In the data below, find the line containing "The width and height of the screenshot is (1024, 473).", then set down that line and every later line up to and including the line containing "Image resolution: width=1028", exactly.
+++ Extracted information +++
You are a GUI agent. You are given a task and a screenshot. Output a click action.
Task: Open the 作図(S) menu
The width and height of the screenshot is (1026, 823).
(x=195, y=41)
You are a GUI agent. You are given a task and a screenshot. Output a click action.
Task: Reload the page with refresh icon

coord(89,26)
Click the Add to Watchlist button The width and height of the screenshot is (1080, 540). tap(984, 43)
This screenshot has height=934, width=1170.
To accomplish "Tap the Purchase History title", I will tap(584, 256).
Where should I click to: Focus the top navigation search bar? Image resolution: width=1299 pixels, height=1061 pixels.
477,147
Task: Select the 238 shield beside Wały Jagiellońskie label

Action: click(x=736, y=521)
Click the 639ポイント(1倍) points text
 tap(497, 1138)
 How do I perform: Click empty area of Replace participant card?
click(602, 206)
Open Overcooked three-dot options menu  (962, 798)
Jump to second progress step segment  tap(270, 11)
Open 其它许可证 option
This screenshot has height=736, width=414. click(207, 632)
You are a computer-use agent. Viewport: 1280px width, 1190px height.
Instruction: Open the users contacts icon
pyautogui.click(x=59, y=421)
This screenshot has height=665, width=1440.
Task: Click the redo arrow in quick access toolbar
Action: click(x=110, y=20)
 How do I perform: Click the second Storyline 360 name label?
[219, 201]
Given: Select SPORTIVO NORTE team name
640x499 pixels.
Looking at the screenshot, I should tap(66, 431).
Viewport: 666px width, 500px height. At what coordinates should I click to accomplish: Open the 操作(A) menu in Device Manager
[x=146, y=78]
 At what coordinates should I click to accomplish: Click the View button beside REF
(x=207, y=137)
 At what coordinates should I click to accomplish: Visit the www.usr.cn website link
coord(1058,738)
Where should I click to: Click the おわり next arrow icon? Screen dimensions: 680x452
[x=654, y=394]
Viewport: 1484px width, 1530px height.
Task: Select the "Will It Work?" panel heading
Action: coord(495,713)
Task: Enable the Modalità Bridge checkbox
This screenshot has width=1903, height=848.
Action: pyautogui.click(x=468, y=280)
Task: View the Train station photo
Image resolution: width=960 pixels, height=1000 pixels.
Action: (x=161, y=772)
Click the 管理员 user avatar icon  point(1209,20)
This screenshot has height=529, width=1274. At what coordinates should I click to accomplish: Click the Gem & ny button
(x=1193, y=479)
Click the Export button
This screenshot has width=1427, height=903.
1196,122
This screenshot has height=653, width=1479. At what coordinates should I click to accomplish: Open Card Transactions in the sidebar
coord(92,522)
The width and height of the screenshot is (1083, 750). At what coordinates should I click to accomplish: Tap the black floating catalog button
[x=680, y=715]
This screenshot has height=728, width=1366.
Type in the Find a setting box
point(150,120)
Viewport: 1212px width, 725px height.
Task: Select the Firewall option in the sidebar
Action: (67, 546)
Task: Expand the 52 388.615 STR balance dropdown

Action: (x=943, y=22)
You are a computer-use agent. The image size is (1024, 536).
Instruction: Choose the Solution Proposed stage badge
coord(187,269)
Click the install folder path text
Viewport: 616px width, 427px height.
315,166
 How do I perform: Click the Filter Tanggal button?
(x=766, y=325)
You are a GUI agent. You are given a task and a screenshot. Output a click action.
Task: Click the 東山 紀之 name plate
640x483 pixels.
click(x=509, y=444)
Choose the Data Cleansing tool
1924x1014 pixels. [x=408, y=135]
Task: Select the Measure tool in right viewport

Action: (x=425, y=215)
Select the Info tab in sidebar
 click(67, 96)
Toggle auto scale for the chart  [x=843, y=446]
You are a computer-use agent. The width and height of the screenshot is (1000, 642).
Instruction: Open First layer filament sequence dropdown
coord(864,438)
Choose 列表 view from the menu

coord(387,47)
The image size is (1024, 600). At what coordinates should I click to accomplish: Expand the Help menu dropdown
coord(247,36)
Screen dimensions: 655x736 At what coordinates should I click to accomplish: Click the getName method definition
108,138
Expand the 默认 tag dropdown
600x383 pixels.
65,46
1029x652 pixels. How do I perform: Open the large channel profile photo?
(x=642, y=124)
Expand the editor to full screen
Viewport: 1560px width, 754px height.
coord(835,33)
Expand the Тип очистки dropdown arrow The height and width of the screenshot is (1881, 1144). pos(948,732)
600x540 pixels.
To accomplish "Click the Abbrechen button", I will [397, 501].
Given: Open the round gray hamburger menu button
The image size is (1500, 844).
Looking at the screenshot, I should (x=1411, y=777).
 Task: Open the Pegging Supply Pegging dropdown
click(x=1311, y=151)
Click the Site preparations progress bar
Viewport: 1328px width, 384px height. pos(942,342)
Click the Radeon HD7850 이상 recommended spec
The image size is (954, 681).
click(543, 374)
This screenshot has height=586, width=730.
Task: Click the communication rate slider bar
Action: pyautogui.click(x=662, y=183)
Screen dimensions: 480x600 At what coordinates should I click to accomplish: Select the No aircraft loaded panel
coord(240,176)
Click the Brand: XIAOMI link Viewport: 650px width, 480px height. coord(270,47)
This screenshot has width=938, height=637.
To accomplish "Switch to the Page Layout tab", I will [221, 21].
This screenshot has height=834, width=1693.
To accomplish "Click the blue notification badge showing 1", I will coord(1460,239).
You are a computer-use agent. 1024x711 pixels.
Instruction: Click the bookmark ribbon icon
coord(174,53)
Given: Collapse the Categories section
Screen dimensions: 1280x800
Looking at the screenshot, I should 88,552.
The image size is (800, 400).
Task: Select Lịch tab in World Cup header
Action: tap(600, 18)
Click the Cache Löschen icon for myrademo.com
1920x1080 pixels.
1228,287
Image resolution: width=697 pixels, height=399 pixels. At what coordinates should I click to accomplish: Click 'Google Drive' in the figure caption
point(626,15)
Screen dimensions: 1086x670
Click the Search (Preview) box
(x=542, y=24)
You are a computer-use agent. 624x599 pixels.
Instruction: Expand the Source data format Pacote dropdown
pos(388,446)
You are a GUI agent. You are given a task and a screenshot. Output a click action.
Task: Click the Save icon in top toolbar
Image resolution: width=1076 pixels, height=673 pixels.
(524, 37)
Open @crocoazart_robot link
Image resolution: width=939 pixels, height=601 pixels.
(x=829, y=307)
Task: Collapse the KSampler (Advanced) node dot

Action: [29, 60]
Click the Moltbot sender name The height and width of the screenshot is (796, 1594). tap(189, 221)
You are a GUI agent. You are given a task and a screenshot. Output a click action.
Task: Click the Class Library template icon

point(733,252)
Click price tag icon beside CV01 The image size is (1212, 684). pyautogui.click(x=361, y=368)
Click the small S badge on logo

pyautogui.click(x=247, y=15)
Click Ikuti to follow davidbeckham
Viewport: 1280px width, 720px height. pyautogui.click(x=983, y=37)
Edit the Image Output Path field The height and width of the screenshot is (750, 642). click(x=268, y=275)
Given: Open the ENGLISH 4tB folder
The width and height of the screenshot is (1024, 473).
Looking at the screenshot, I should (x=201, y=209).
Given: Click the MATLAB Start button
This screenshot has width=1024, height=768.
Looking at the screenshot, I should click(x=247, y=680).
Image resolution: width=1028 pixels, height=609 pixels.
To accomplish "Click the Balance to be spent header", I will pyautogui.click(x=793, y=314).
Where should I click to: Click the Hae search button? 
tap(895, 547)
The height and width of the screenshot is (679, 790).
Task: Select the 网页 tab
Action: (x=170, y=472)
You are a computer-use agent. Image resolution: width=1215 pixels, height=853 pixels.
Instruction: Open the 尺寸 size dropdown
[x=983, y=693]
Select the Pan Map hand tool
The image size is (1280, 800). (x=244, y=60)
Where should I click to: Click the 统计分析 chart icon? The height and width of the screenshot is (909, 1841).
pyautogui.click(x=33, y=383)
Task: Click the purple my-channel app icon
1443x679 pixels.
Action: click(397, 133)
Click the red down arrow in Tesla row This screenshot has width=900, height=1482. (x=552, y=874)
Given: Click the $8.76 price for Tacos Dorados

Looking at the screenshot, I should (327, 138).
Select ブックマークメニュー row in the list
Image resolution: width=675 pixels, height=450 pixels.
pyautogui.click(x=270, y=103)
+++
- [Your response]:
The width and height of the screenshot is (1024, 473).
Looking at the screenshot, I should (x=201, y=209).
Given: Click the MATLAB Start button
This screenshot has width=1024, height=768.
Looking at the screenshot, I should click(x=247, y=680).
Image resolution: width=1028 pixels, height=609 pixels.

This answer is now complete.